-- Start of DATA FOR THE TASK --

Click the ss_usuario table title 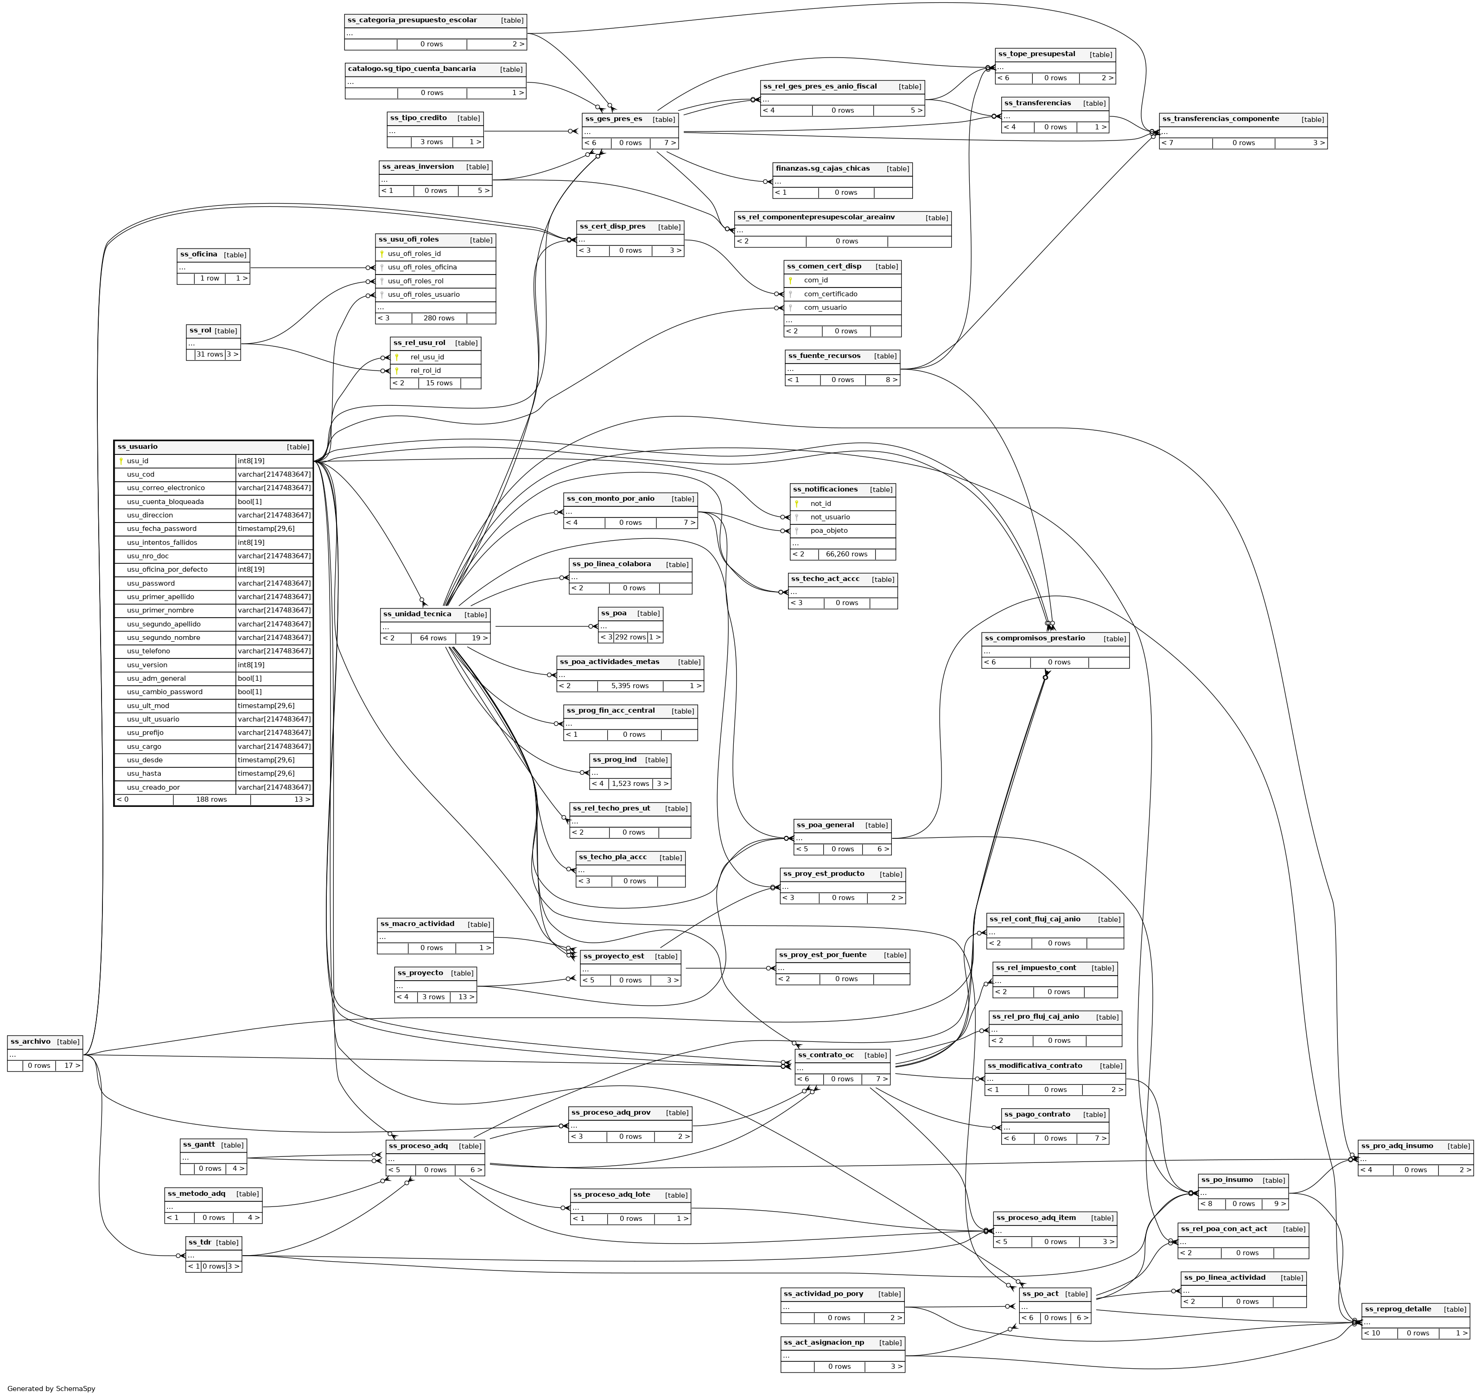138,447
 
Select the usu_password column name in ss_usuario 151,583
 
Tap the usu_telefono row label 148,651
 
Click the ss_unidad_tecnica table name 416,614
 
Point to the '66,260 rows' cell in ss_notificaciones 846,555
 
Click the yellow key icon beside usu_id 121,461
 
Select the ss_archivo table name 31,1042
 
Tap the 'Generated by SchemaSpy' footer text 51,1389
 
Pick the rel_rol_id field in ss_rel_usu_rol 426,370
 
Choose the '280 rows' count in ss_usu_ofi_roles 439,318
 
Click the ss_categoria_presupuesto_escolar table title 412,20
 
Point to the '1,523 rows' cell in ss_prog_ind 630,784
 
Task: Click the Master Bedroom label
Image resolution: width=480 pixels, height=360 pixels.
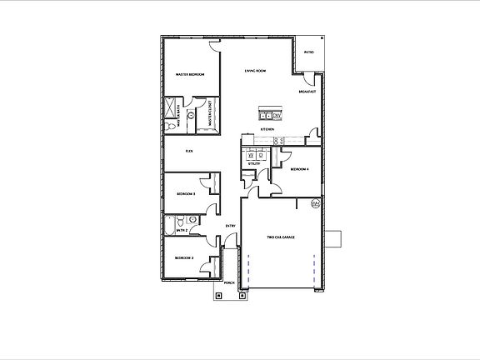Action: click(x=190, y=74)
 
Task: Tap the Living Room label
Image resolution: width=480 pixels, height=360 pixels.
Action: click(x=255, y=71)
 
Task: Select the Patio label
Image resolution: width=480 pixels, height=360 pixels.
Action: click(x=308, y=52)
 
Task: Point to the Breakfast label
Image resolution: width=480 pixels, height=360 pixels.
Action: click(x=307, y=91)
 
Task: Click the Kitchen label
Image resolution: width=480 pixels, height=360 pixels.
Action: click(x=268, y=130)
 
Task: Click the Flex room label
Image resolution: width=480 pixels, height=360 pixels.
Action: click(x=189, y=151)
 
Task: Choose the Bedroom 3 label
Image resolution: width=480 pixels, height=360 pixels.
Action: click(x=186, y=193)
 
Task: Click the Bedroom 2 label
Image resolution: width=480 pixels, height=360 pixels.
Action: click(x=184, y=258)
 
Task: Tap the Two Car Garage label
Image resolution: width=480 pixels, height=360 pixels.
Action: click(x=281, y=237)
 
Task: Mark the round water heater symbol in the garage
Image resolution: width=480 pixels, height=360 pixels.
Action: click(x=315, y=203)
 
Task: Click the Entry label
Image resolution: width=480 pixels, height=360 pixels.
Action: click(x=231, y=226)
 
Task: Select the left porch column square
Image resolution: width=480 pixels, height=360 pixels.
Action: click(x=218, y=293)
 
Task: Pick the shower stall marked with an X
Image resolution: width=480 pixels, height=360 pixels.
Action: click(x=174, y=108)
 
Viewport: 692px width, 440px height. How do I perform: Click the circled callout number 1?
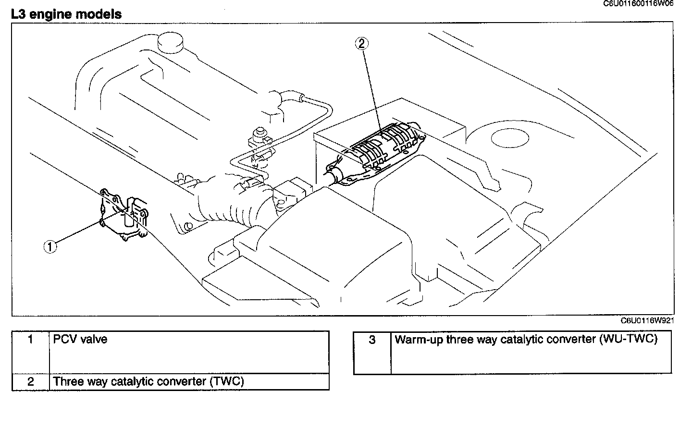pos(50,247)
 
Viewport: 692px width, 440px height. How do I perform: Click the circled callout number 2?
pos(361,44)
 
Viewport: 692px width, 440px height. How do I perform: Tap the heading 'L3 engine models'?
pos(66,14)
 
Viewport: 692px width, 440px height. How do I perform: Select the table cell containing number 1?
pos(31,340)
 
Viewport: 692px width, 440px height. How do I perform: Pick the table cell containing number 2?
pos(31,382)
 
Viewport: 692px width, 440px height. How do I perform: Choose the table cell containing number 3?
pos(372,340)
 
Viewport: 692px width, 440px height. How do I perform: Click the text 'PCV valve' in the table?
pos(80,340)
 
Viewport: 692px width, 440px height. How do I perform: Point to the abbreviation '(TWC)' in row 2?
pos(227,382)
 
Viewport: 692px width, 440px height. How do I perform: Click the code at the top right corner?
pos(639,3)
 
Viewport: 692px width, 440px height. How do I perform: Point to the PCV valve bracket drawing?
pos(124,215)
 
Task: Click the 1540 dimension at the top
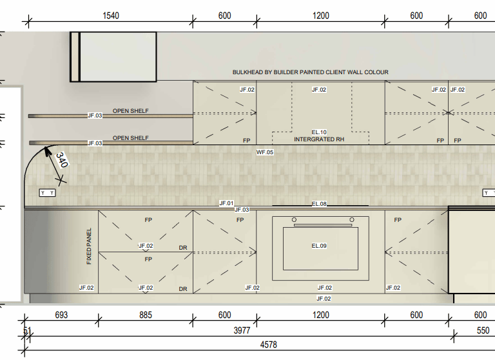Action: tap(110, 16)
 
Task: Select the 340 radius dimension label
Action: tap(62, 160)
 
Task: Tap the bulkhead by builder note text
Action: tap(310, 72)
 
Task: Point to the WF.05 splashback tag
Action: tap(265, 152)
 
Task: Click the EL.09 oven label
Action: tap(319, 246)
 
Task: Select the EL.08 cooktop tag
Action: tap(319, 204)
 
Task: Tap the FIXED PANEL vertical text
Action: tap(89, 246)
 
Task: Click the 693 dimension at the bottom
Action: tap(61, 315)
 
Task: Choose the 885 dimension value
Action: tap(145, 315)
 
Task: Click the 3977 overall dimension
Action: tap(241, 331)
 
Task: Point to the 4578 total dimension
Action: tap(268, 345)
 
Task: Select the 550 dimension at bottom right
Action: tap(483, 331)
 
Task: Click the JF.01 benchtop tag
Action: tap(226, 203)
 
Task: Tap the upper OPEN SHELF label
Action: tap(131, 111)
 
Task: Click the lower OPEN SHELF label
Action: tap(131, 138)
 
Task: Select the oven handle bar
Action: tap(322, 226)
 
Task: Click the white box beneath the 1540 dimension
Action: tap(113, 57)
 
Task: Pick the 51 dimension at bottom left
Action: tap(26, 331)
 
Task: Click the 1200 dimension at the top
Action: tap(320, 16)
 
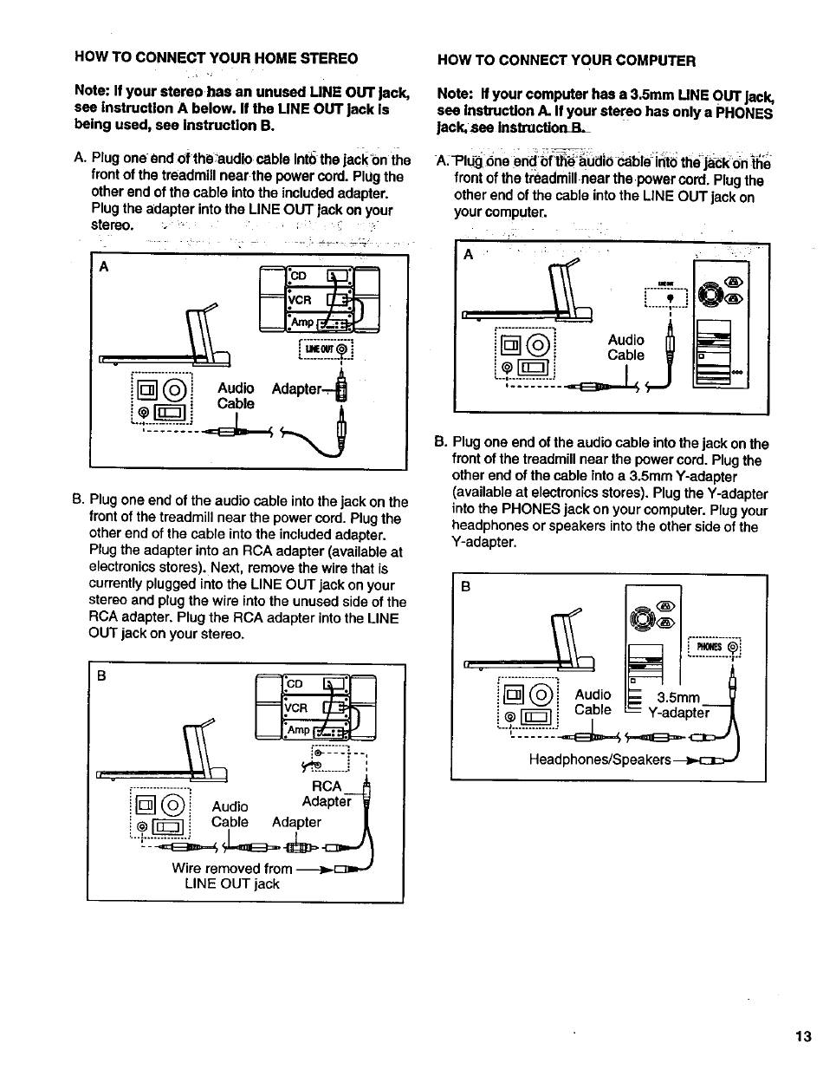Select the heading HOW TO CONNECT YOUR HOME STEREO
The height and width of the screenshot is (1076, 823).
tap(216, 58)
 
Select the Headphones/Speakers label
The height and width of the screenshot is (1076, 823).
tap(599, 760)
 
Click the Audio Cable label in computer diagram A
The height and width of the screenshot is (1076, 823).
tap(625, 348)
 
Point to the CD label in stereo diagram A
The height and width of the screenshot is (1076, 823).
tap(299, 277)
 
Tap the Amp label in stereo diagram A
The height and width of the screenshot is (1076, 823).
tap(301, 322)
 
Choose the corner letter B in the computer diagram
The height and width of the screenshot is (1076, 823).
tap(466, 586)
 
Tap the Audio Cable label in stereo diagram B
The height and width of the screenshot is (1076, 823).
tap(231, 814)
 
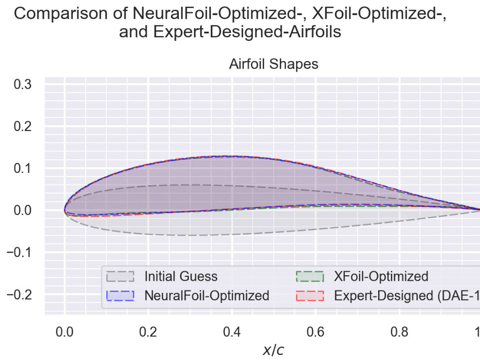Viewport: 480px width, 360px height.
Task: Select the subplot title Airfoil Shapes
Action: (x=274, y=65)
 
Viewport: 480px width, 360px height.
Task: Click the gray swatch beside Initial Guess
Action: (x=121, y=277)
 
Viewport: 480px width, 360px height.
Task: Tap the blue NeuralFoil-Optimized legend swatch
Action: (x=121, y=295)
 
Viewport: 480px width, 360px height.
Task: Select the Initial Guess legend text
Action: (x=181, y=277)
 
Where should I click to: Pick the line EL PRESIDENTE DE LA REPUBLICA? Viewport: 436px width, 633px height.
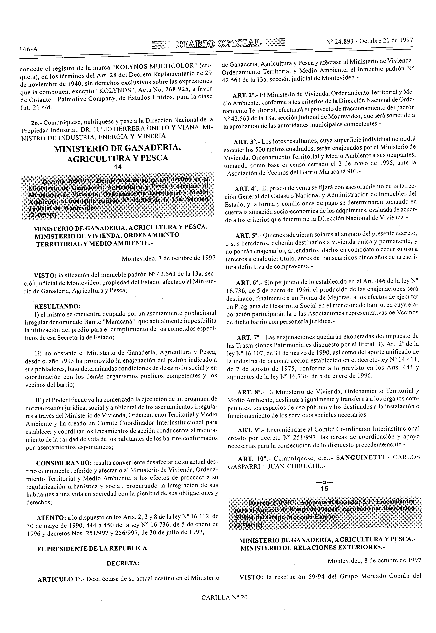click(92, 548)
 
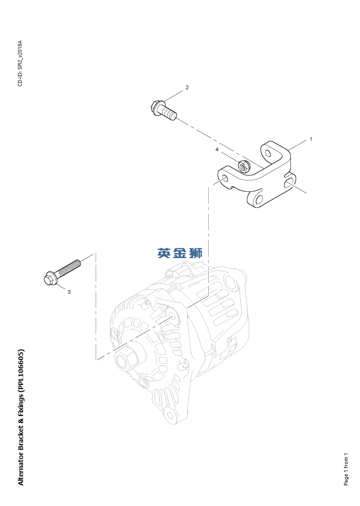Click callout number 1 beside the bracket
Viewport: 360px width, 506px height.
click(x=311, y=139)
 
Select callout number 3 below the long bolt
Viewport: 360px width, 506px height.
click(x=69, y=292)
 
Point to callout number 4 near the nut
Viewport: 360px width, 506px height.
click(x=217, y=149)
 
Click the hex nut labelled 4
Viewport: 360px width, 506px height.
click(x=244, y=165)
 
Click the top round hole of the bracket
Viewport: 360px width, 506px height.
click(x=268, y=153)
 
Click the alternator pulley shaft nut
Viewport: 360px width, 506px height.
click(x=124, y=361)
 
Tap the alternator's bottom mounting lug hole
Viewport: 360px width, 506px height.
click(x=171, y=416)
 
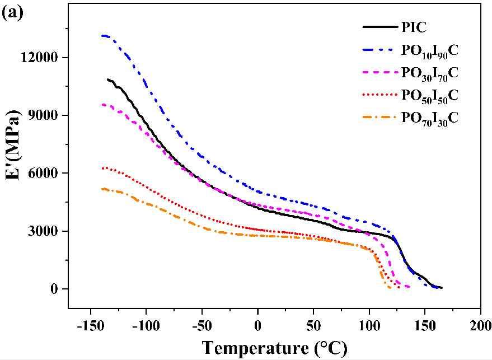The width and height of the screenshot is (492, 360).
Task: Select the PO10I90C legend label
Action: [x=430, y=51]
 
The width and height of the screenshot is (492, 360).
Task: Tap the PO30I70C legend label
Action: [x=430, y=73]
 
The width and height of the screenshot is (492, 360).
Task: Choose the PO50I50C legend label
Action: [x=430, y=96]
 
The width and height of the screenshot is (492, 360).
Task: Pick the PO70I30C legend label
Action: [x=430, y=118]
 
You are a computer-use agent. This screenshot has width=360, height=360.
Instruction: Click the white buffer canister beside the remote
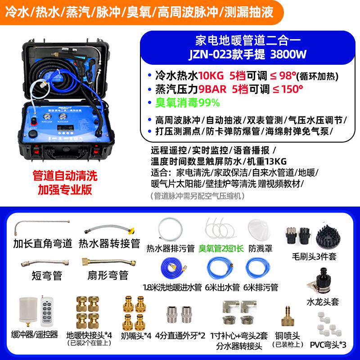(x=26, y=311)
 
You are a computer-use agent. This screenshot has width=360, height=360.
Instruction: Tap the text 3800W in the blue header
(x=288, y=54)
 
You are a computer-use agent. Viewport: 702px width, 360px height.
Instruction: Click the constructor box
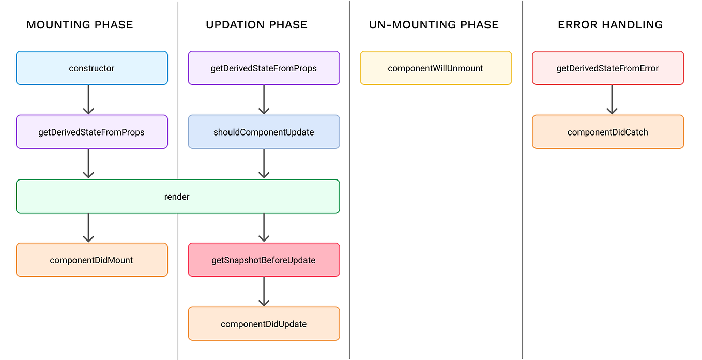(x=91, y=68)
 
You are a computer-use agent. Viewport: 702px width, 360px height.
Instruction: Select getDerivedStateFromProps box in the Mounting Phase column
(x=91, y=132)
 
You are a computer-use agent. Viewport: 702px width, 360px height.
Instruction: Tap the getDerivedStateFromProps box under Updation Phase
(x=264, y=68)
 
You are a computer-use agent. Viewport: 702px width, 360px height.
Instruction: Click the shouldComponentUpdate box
(x=264, y=132)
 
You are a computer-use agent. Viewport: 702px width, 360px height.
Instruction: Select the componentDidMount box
(x=91, y=260)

-- End of DATA FOR THE TASK --

» TASK OBJECTIVE
Reproduce the records in the stretch from the line containing "Click the Audio" through the line containing "Action: (x=274, y=65)", requests included, with every coordinate in the answers multiplied by 2 and rounded to a whole number, halves rounded up. Give only those lines, and leave the pictures out.

» ANSWER TO THIS PROBLEM
Click the Audio Cable label in computer diagram A
The height and width of the screenshot is (1076, 823).
tap(1250, 696)
 
Point to the CD label in stereo diagram A
The height and width of the screenshot is (1076, 823).
tap(598, 554)
 
Tap the Amp label in stereo diagram A
The height and width of the screenshot is (1076, 823).
tap(602, 644)
 
Choose the corner letter B in the computer diagram
The height and width of the screenshot is (1076, 823).
tap(932, 1172)
 
Tap the Audio Cable label in stereo diagram B
The height and width of the screenshot is (1076, 823).
tap(462, 1628)
 
Viewport: 480px width, 360px height.
Task: Select the subplot title Airfoil Shapes
Action: (x=548, y=130)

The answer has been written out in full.